Following a referral from the French Minister for Economy, the Autorité de la concurrence today issued a decision, whereby it fines the companies Fnac, its subsidiary France Billet (previously called Réseau France Billet) and Ticketnet a total amount of €9.3 million for entering into two anticompetitive agreements:
- Between 2004 and 2008, Fnac, France Billet and Ticketnet jointly set the commissions, on show ticket sales, which they asked from show organisers (fine of €6 million).
- Between 2007 and 2008, these same ticketing platforms cooperated to prevent a competitor from entering the market (fine of €3.3 million)
The amount of the commissions was fixed by agreement
Fnac, France Billet and Ticketnet agreed on the amount of the commissions they asked from producers for the sale of concert tickets, to ensure these commissions were as high as possible. Their managers reached an agreement, mainly by e-mail, to increase the level of these commissions and thus foil any attempt by producers to lower them.
This policy was applied, between 2004 and 2008, for concerts of national and international artists or groups sold by these ticket platforms, such as Shakira, Beyoncé, Lionel Richie, Christina Aguilera, Earth, Wind and Fire, Michel Polnareff, Christophe Maé, etc.

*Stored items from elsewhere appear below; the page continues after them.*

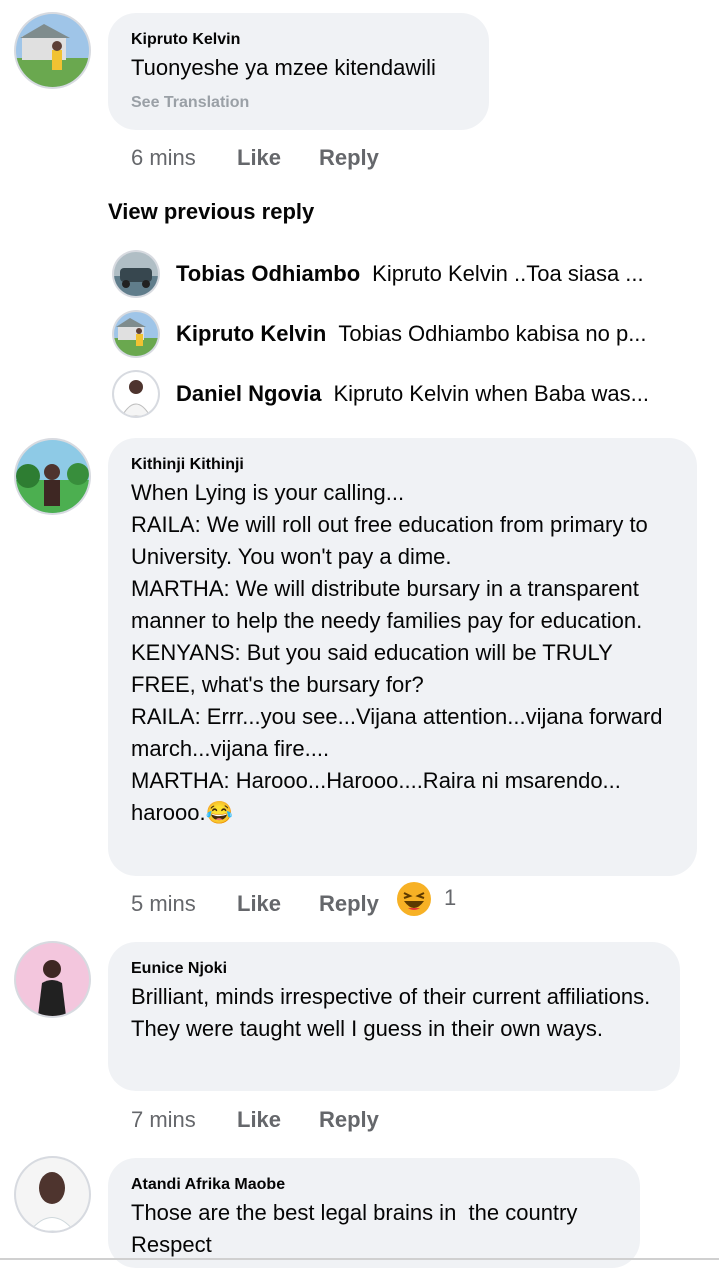 The image size is (719, 1268). I want to click on comment-author: Atandi Afrika Maobe, so click(208, 1185).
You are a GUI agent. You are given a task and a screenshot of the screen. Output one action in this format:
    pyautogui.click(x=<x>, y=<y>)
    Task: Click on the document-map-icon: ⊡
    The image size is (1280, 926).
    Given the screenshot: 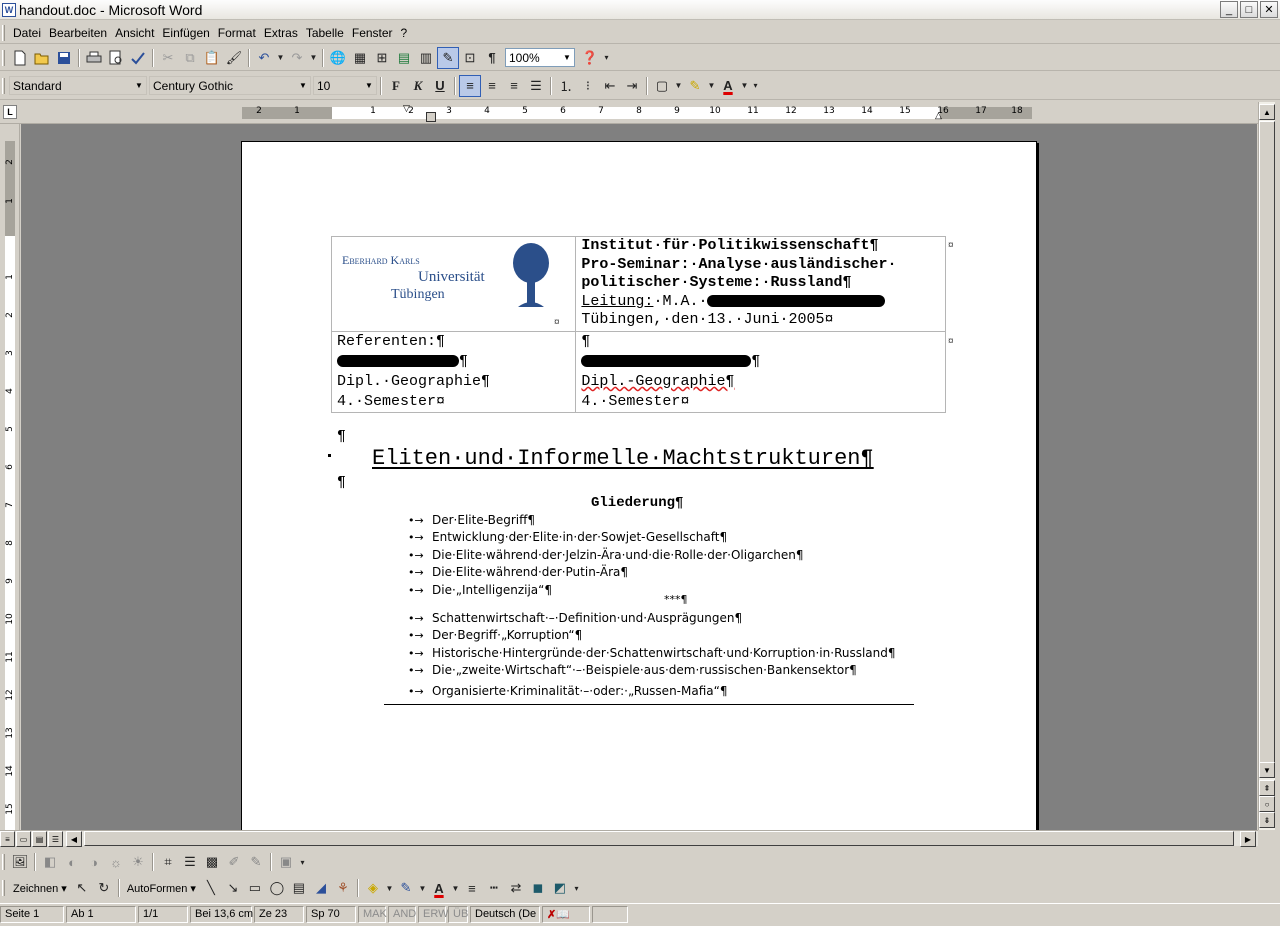 What is the action you would take?
    pyautogui.click(x=470, y=58)
    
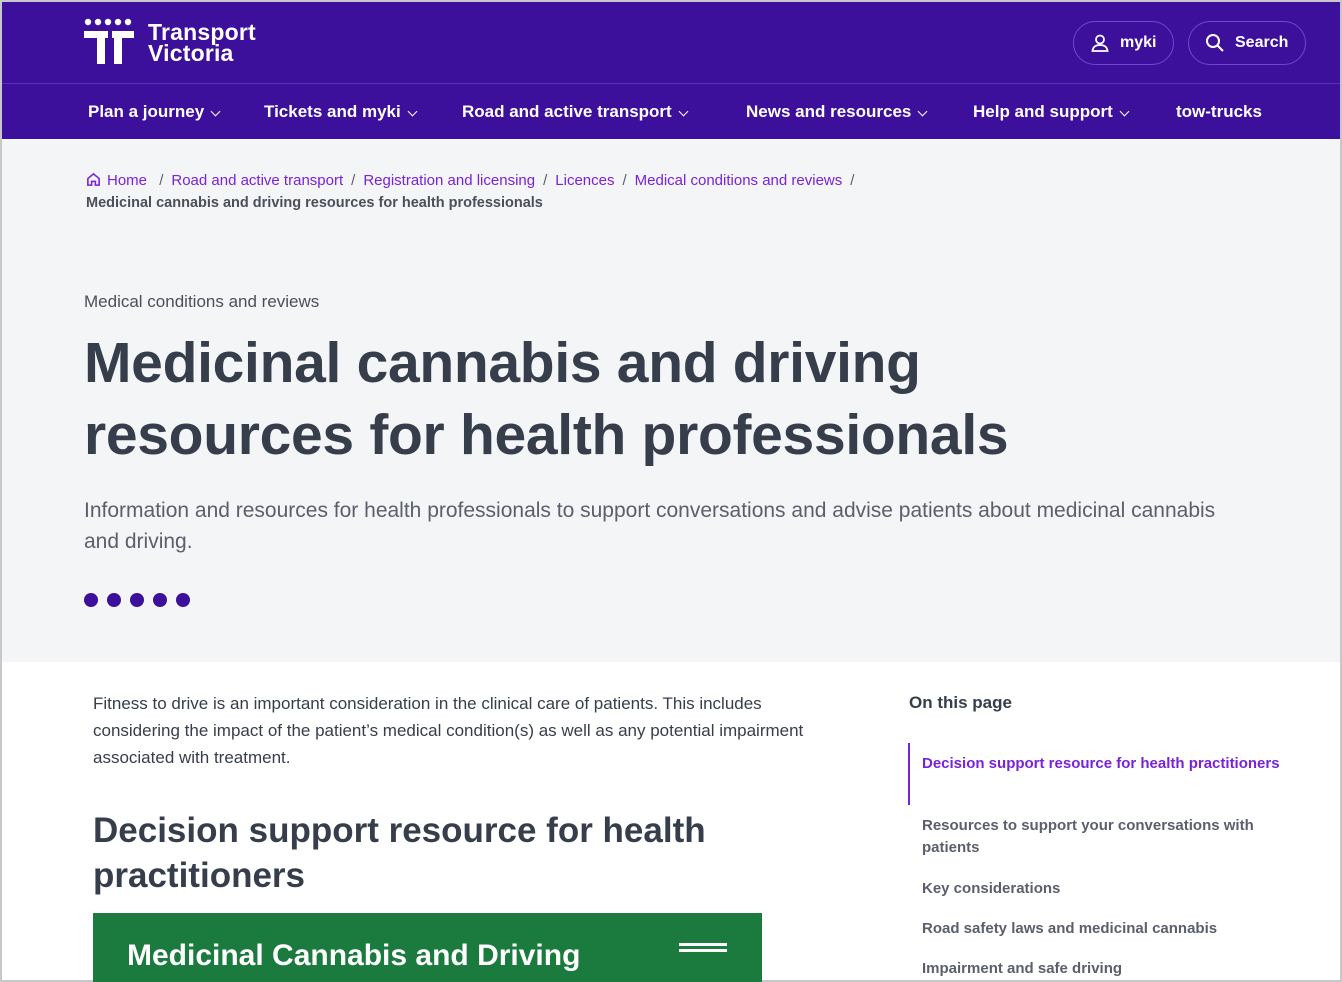 Image resolution: width=1342 pixels, height=982 pixels. I want to click on page-eyebrow: Medical conditions and reviews, so click(202, 302).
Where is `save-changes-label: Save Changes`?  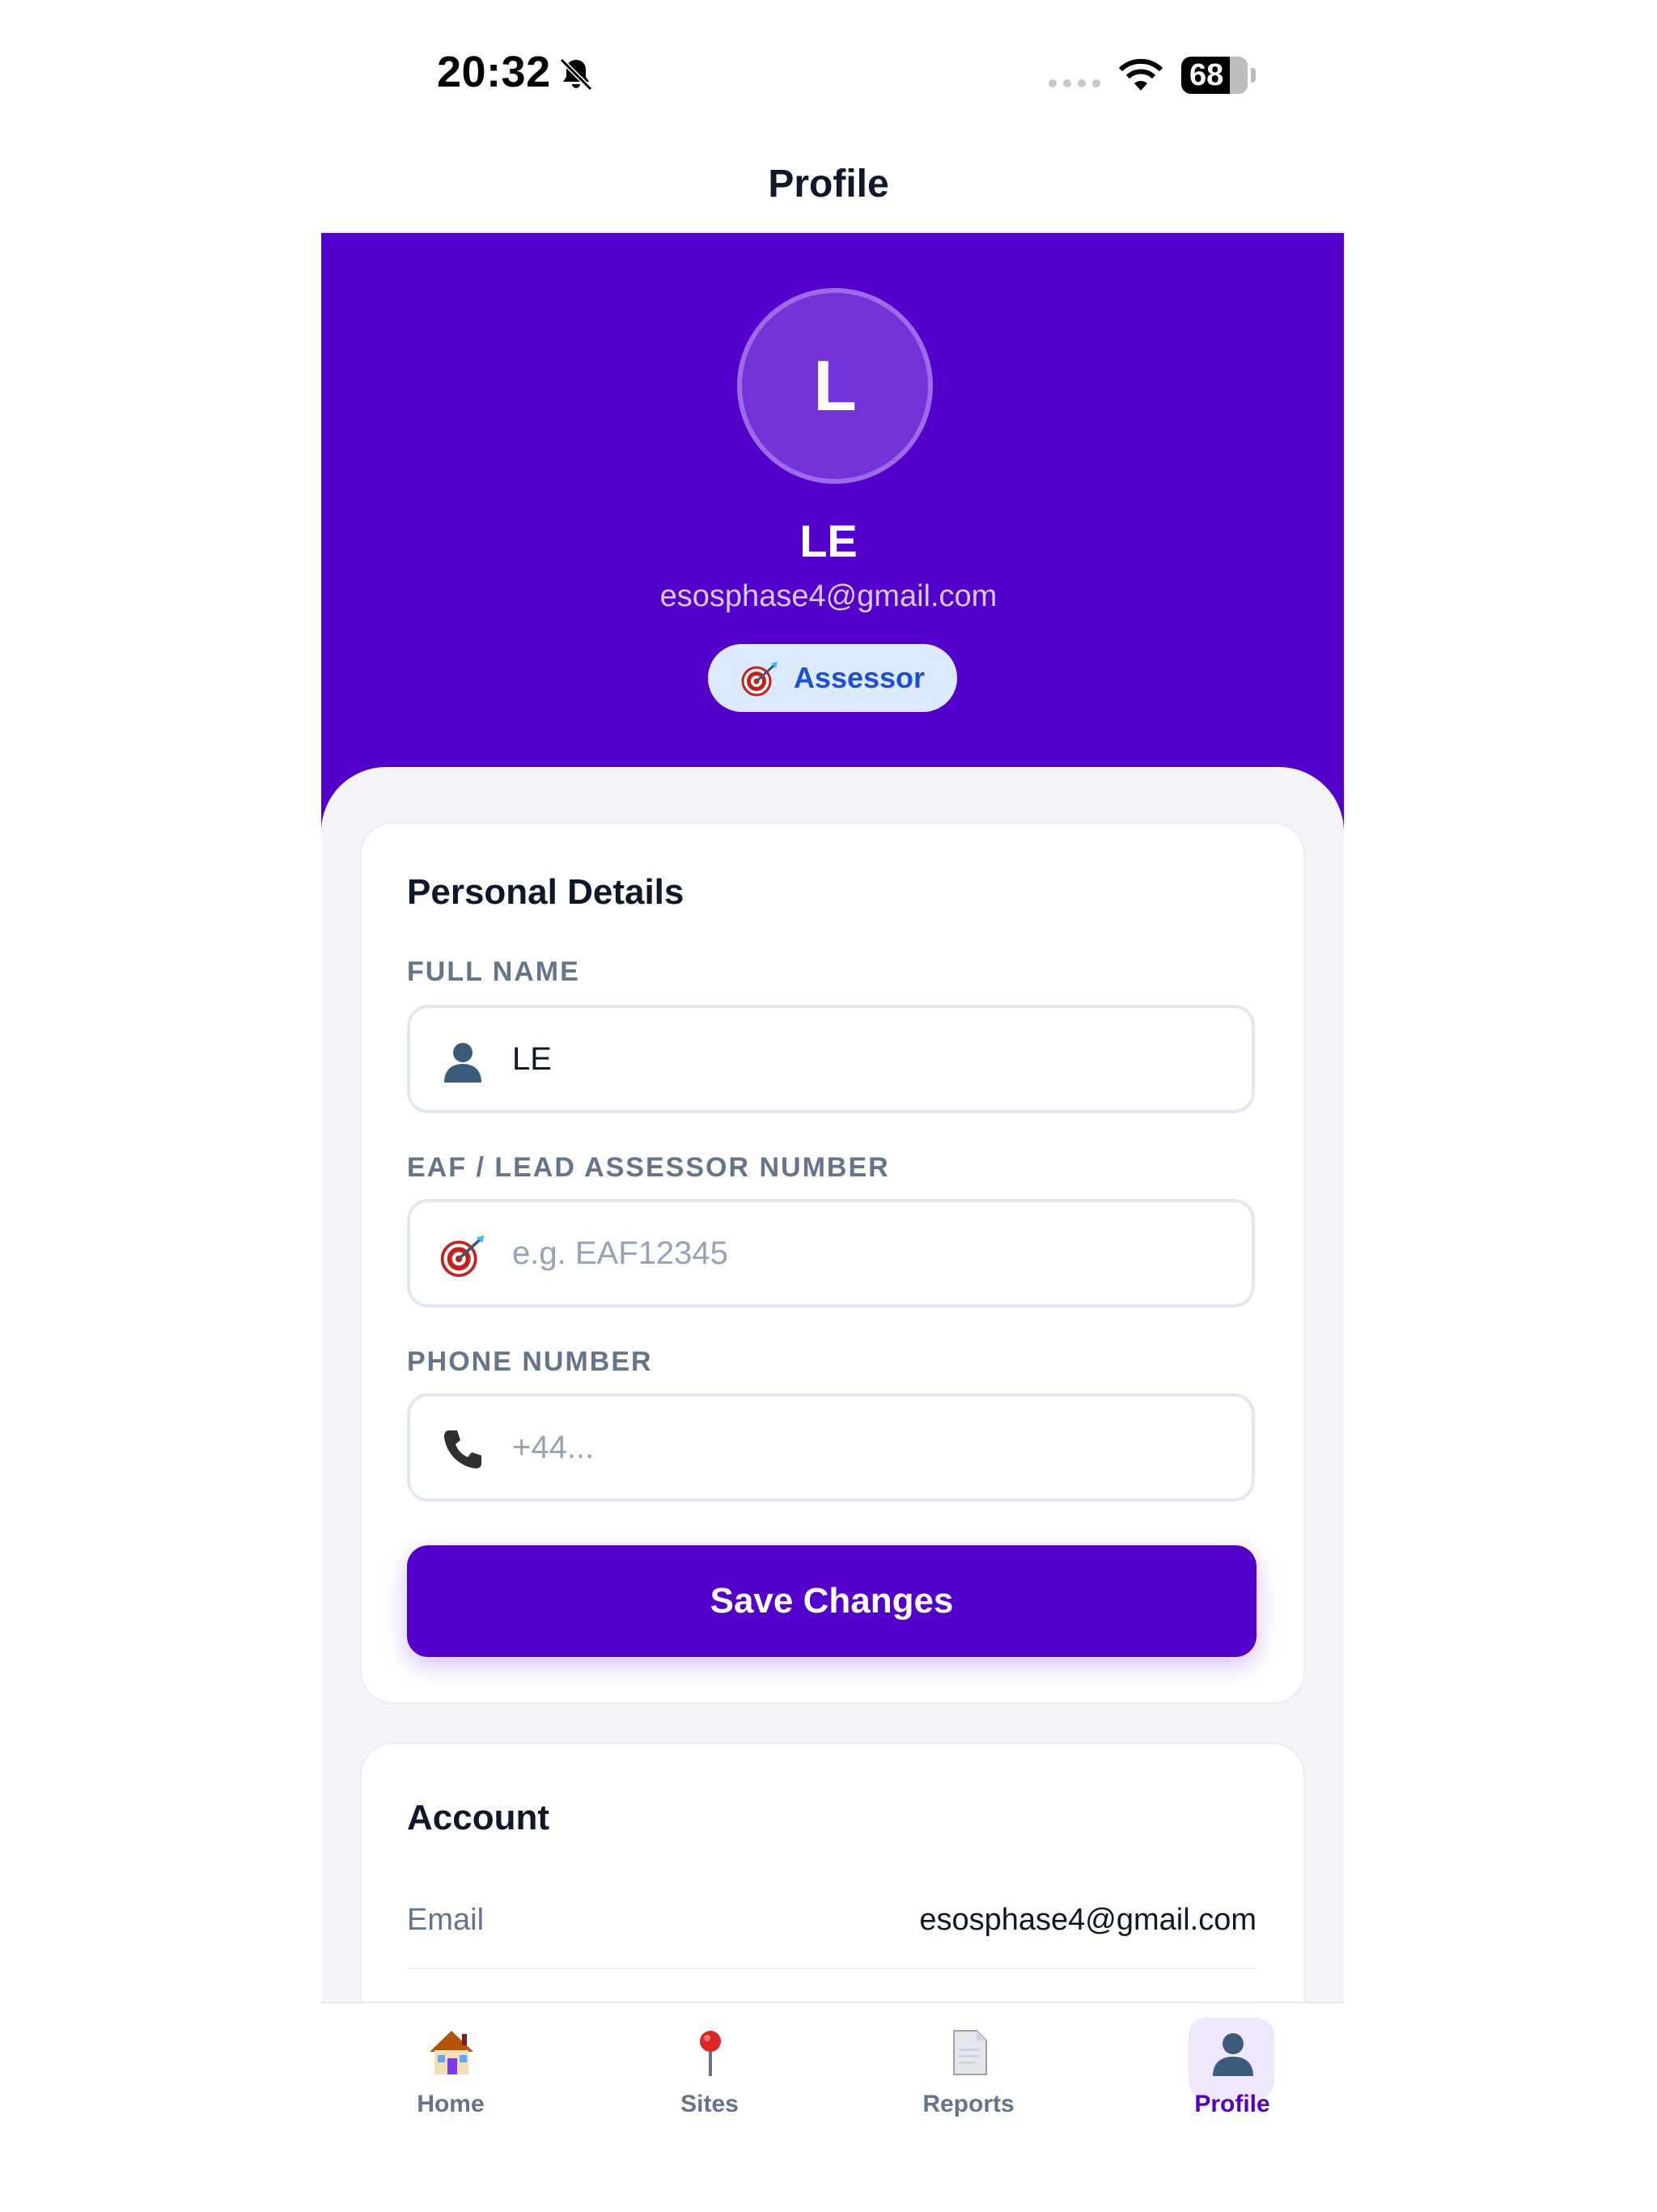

Regional festivals were also affected.
The ticket offices also developed a strategy aimed at driving a new competitor out of the market
In 2007, the Digitick ticket platform disrupted this balance by entering the market through the recently authorised digital ticketing business. It chose to distinguish itself from its competitors by offering event producers and organisers to install, in return for temporary or limited exclusivity for the distribution of e-tickets, a digital and human ticket-checking system at the entrance of performance halls. This expense was traditionally borne by the producers themselves.
Producers were soon won over by this practical and low-cost solution. In response, Fnac, France Billet and Ticketnet, all refusing to participate in the costs borne by Digitick for the control of their own tickets, implemented a strategy aimed at countering the development of this new competitor: they refused to sell shows by producers who had negotiated an exclusive partnership with Digitick, or threatened to do so.
These practices harmed consumers and producers
These two anti-competitive agreements have had concrete effects both on producers and the general public.
The price agreement forced producers to agree to pay an artificially inflated commission, resulting in a fall in their margins or this increase being passed on to the price of tickets bought by the public.
The strategy aimed at driving Digitick out also discouraged numerous producers and festivals from working with this newcomer; some organisers even ended their partnership with it.
The Autorité de la concurrence imposes a financial penalty of €9.3 million
Consequently, the Autorité de la concurrence has imposed fines for a total amount of almost €9.3 million on Fnac, France Billet and Ticketnet. The three companies have acknowledged the facts and obtained, accordingly, a reduction in the fine.
In detail, the fines imposed per company are as follow:
|FNAC / France Billet (jointly)||€2,434,000|
For greater clarity, Ticketnet, which, in addition to its ticket-platform business, also promotes events, has agreed to separate its ticket sales teams from event marketing ones.